## Your objective
Lines holding the string "Cookie" are the ones to copy; find them all in the data.

## Data for this task
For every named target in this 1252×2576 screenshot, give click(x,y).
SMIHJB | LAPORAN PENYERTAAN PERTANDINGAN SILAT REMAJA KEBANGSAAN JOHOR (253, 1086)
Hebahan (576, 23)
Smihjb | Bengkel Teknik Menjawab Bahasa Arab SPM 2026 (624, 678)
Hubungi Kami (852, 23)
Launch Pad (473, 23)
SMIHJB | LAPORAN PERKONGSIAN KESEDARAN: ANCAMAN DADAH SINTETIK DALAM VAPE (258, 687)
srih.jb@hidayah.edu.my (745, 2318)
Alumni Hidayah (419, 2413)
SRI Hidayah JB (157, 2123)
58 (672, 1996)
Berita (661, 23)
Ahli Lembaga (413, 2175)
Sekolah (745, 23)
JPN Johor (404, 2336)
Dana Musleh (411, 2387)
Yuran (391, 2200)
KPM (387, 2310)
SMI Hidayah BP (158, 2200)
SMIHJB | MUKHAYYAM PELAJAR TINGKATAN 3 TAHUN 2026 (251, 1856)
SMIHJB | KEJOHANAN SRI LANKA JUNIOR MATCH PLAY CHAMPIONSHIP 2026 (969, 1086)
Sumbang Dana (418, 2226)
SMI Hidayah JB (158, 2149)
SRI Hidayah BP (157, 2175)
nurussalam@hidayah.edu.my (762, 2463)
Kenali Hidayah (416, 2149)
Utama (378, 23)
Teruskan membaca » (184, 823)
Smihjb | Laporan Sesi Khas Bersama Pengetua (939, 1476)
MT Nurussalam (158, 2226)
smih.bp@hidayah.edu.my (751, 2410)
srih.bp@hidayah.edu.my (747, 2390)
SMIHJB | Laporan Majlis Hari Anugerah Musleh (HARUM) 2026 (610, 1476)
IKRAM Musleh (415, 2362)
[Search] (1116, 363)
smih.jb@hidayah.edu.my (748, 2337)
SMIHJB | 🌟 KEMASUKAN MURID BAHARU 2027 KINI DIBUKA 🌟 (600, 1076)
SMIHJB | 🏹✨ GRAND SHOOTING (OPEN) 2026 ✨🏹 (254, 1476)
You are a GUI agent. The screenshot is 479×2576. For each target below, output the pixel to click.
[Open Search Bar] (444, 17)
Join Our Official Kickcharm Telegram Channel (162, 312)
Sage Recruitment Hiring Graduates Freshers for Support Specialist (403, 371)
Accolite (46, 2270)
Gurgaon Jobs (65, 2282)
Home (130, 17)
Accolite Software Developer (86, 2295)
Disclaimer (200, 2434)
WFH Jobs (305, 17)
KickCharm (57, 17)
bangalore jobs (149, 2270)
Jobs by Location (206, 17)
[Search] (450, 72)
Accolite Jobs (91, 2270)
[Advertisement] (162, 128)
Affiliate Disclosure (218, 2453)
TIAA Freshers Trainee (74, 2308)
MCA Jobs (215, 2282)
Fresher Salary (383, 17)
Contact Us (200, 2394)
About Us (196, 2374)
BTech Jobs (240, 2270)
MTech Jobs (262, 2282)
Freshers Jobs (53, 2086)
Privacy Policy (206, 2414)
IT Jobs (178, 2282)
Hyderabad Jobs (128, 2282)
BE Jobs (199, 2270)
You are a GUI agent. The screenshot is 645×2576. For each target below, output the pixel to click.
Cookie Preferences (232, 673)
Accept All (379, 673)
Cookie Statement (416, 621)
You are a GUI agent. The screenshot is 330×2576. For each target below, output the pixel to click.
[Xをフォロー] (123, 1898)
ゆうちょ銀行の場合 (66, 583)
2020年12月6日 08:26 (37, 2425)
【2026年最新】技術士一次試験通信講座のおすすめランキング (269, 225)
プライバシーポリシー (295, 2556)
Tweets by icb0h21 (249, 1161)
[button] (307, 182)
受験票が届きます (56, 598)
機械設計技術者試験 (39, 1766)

## Answer to the exercise
Cookie Preferences (232, 673)
Cookie Statement (416, 621)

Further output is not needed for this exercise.